**About this exercise:** Leaving out all pictures, retype the records exactly.

------------------------------------

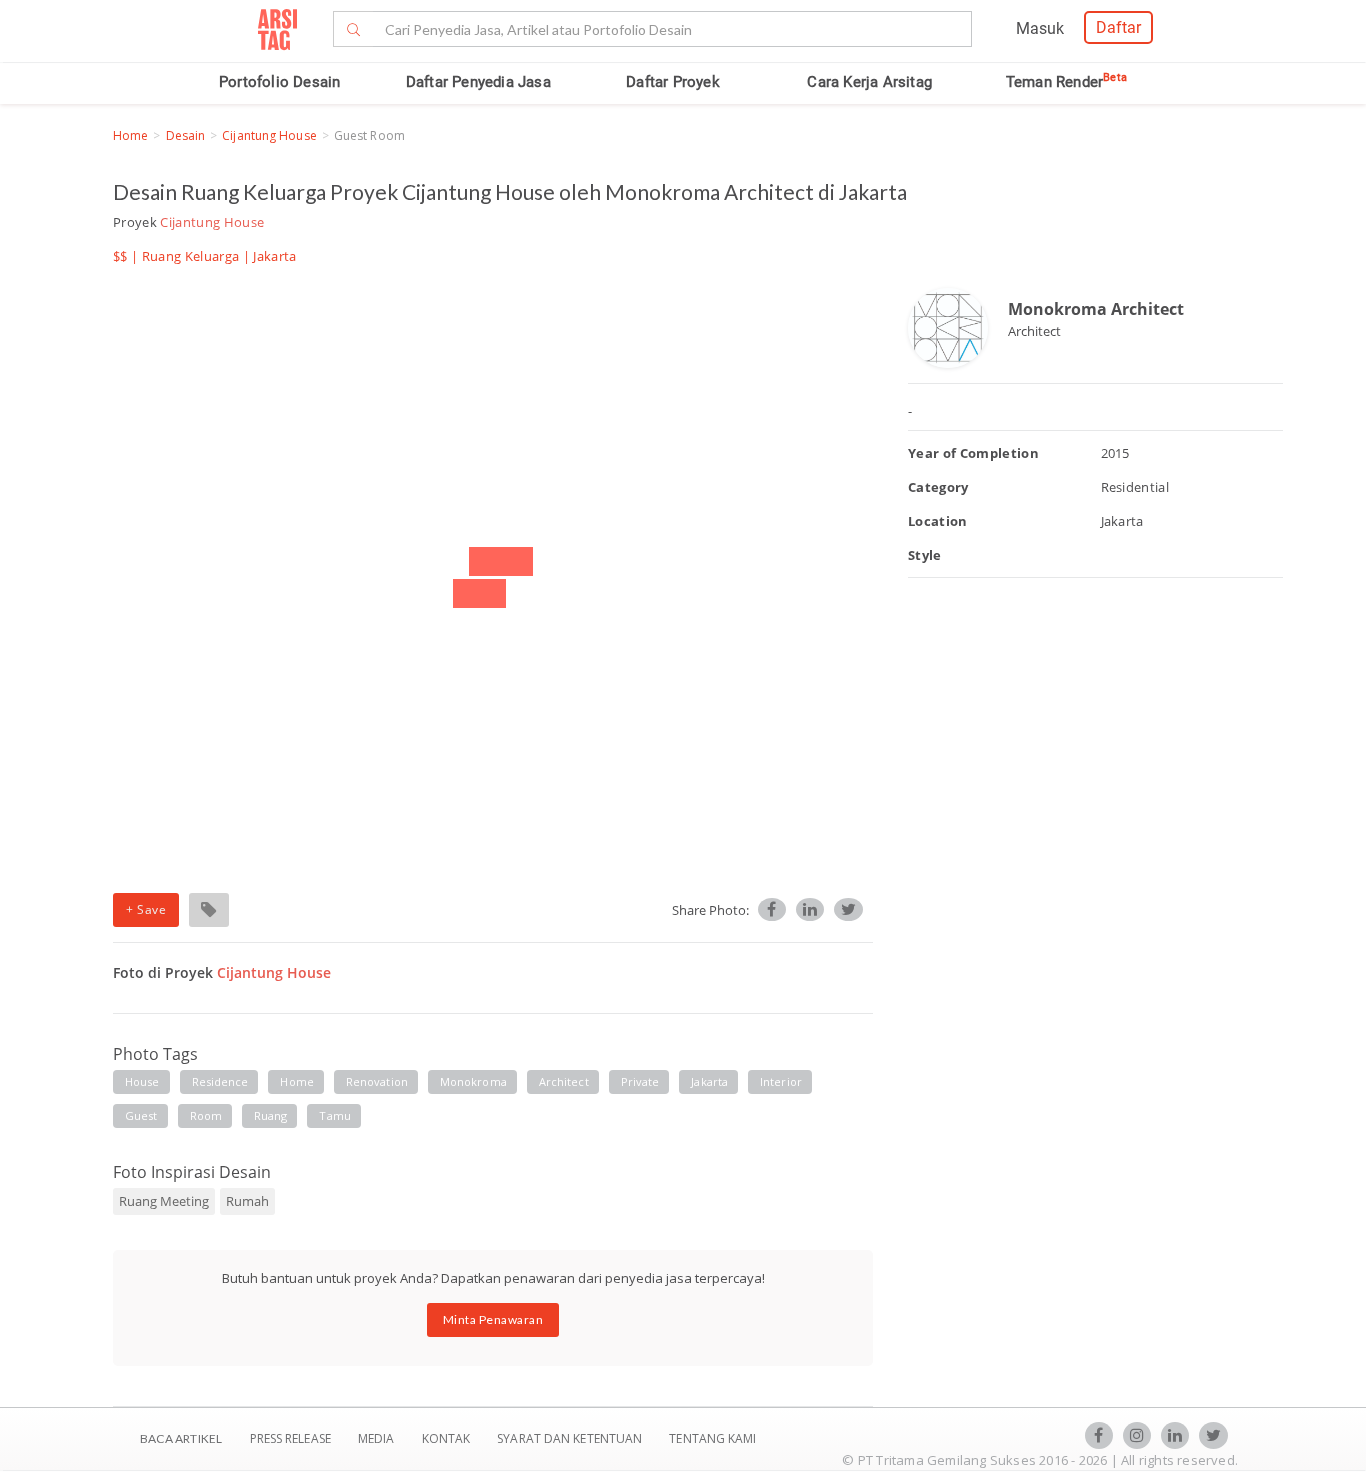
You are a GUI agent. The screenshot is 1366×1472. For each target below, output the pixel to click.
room (206, 1115)
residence (220, 1081)
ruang (271, 1115)
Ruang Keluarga (191, 256)
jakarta (709, 1081)
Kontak (448, 1438)
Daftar (1118, 27)
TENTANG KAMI (712, 1438)
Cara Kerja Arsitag (869, 82)
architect (564, 1081)
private (640, 1081)
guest (141, 1115)
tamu (334, 1115)
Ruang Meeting (164, 1201)
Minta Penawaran (493, 1319)
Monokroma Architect (1096, 309)
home (296, 1081)
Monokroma (473, 1081)
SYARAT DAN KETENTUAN (571, 1438)
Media (378, 1438)
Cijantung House (269, 135)
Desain (186, 135)
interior (781, 1081)
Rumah (247, 1201)
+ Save (146, 909)
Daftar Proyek (673, 82)
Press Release (290, 1438)
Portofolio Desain (279, 82)
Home (130, 135)
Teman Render (1066, 82)
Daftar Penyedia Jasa (478, 82)
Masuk (1040, 28)
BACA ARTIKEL (181, 1438)
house (142, 1081)
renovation (377, 1081)
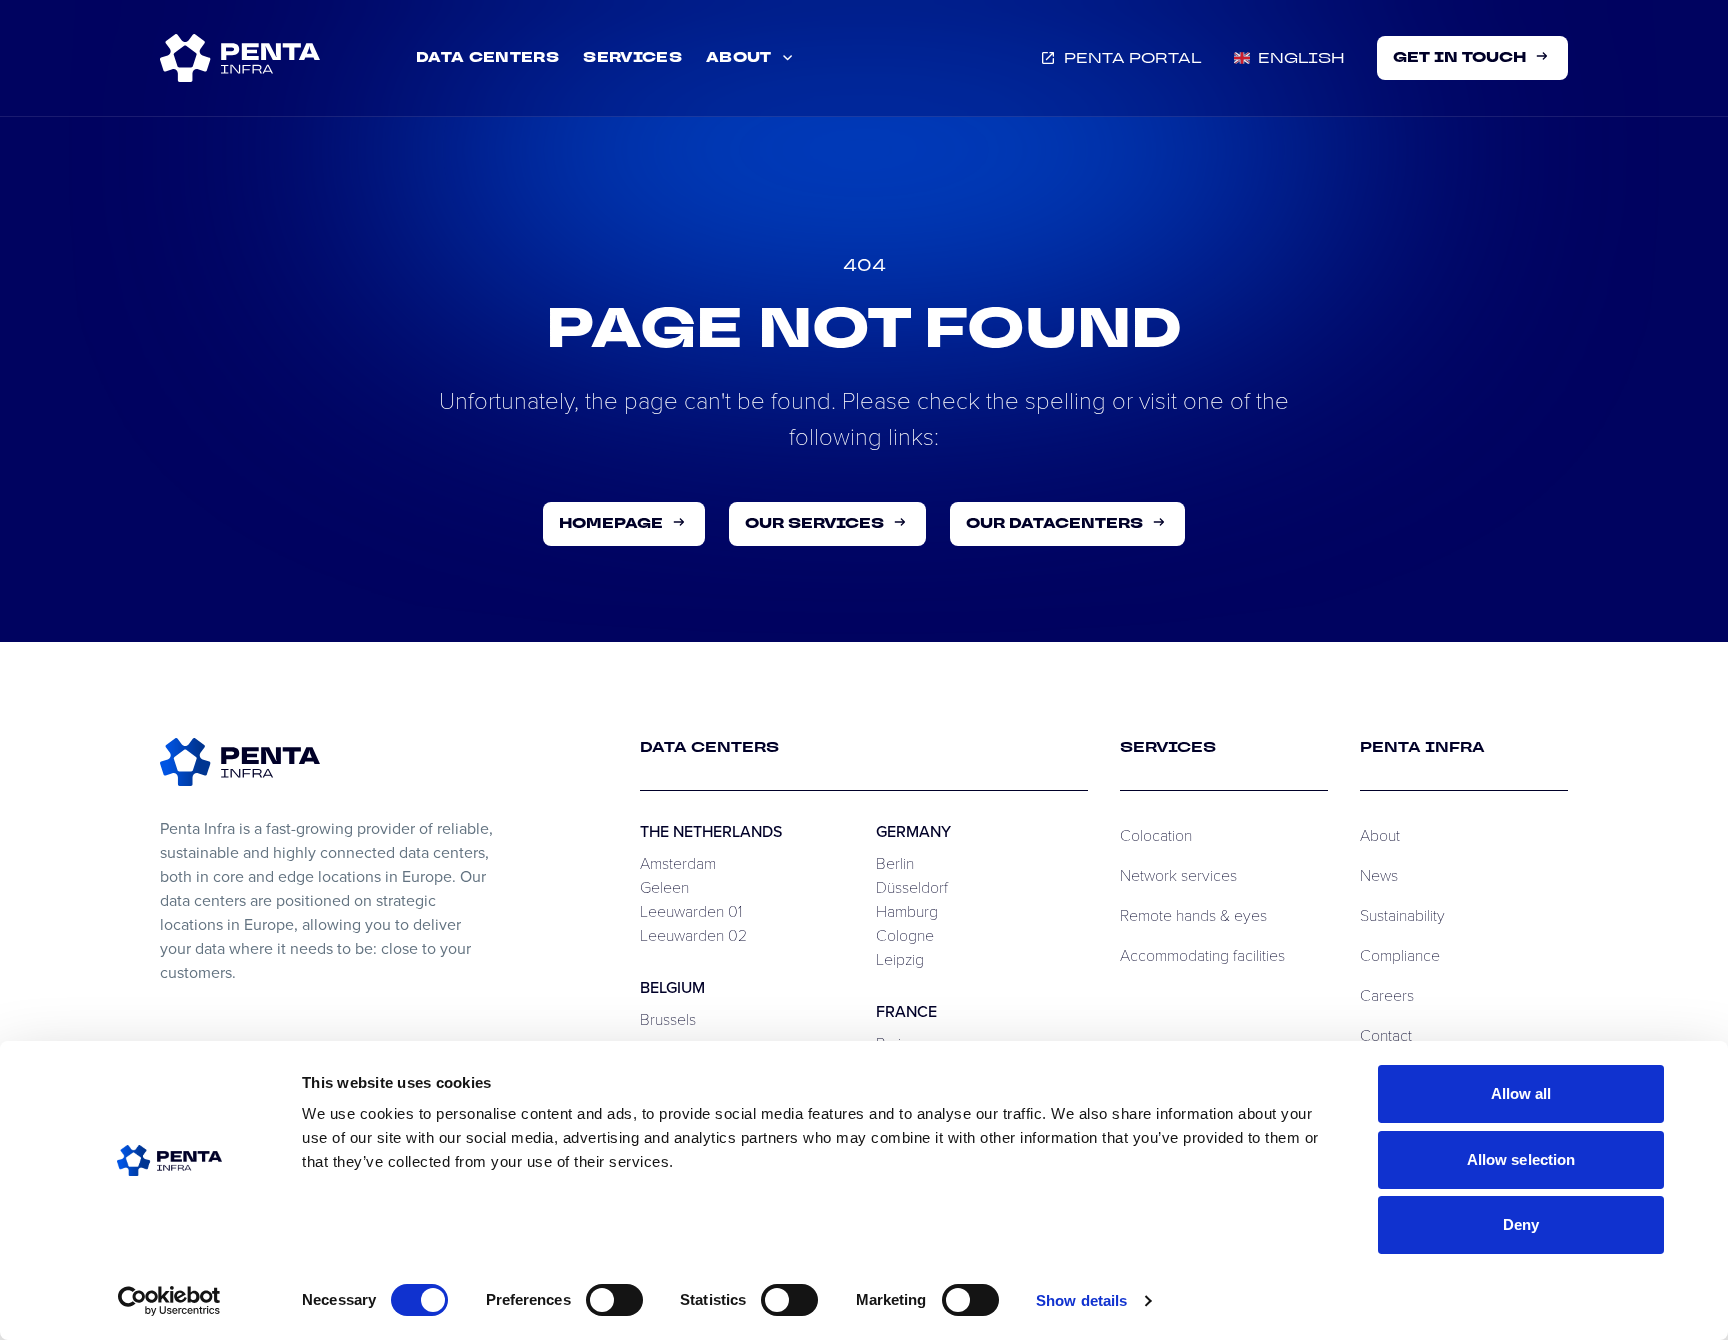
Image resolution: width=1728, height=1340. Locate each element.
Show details (1081, 1300)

------------------------------------

**Written answer:**
You are a GUI agent. The screenshot is 1366×1472. For each target below, output the pixel to click.
room (206, 1115)
residence (220, 1081)
ruang (271, 1115)
Ruang Keluarga (191, 256)
jakarta (709, 1081)
Kontak (448, 1438)
Daftar (1118, 27)
TENTANG KAMI (712, 1438)
Cara Kerja Arsitag (869, 82)
architect (564, 1081)
private (640, 1081)
guest (141, 1115)
tamu (334, 1115)
Ruang Meeting (164, 1201)
Minta Penawaran (493, 1319)
Monokroma Architect (1096, 309)
home (296, 1081)
Monokroma (473, 1081)
SYARAT DAN KETENTUAN (571, 1438)
Media (378, 1438)
Cijantung House (269, 135)
Desain (186, 135)
interior (781, 1081)
Rumah (247, 1201)
+ Save (146, 909)
Daftar Proyek (673, 82)
Press Release (290, 1438)
Portofolio Desain (279, 82)
Home (130, 135)
Teman Render (1066, 82)
Daftar Penyedia Jasa (478, 82)
Masuk (1040, 28)
BACA ARTIKEL (181, 1438)
house (142, 1081)
renovation (377, 1081)
Image resolution: width=1728, height=1340. Locate each element.
Show details (1081, 1300)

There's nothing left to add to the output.